* WHAT YOU SHOULD DO *
Find the word "accomplish" in the listing below, then return every line it appears in.

* DATA EXTRACT *
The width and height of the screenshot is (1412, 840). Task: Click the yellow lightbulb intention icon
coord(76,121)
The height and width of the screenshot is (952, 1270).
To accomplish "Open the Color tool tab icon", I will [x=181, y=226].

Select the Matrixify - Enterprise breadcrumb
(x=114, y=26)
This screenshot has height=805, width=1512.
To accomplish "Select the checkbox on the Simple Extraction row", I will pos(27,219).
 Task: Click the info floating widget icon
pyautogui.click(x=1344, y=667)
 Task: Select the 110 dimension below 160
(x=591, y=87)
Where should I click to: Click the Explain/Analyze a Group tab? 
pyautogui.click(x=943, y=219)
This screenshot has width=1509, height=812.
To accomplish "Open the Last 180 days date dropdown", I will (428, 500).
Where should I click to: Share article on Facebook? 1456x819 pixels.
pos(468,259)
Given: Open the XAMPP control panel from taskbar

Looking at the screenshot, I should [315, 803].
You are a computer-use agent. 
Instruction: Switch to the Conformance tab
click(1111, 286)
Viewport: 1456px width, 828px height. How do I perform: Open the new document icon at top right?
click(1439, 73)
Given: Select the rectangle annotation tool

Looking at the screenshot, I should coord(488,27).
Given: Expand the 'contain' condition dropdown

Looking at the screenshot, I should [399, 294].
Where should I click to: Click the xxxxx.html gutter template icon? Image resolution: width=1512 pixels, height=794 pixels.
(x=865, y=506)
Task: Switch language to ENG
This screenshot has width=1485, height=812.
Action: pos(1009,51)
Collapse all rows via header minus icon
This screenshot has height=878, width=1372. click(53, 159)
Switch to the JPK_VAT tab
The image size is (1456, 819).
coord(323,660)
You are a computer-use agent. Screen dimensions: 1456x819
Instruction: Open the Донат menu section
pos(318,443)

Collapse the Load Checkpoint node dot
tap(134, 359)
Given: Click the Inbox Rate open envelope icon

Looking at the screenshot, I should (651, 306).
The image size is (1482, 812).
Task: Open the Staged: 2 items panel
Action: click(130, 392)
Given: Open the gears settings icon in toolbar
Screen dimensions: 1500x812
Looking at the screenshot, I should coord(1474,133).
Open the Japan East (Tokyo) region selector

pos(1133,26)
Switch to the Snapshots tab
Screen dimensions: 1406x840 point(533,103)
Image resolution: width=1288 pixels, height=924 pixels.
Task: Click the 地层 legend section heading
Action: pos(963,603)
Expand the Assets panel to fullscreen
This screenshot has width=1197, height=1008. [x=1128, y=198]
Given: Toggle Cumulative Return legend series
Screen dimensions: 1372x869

* FINAL ANSWER *
To accomplish "Open the Color tool tab icon", I will [x=181, y=226].
To accomplish "Select the checkbox on the Simple Extraction row", I will pos(27,219).
To accomplish "Open the Last 180 days date dropdown", I will (428, 500).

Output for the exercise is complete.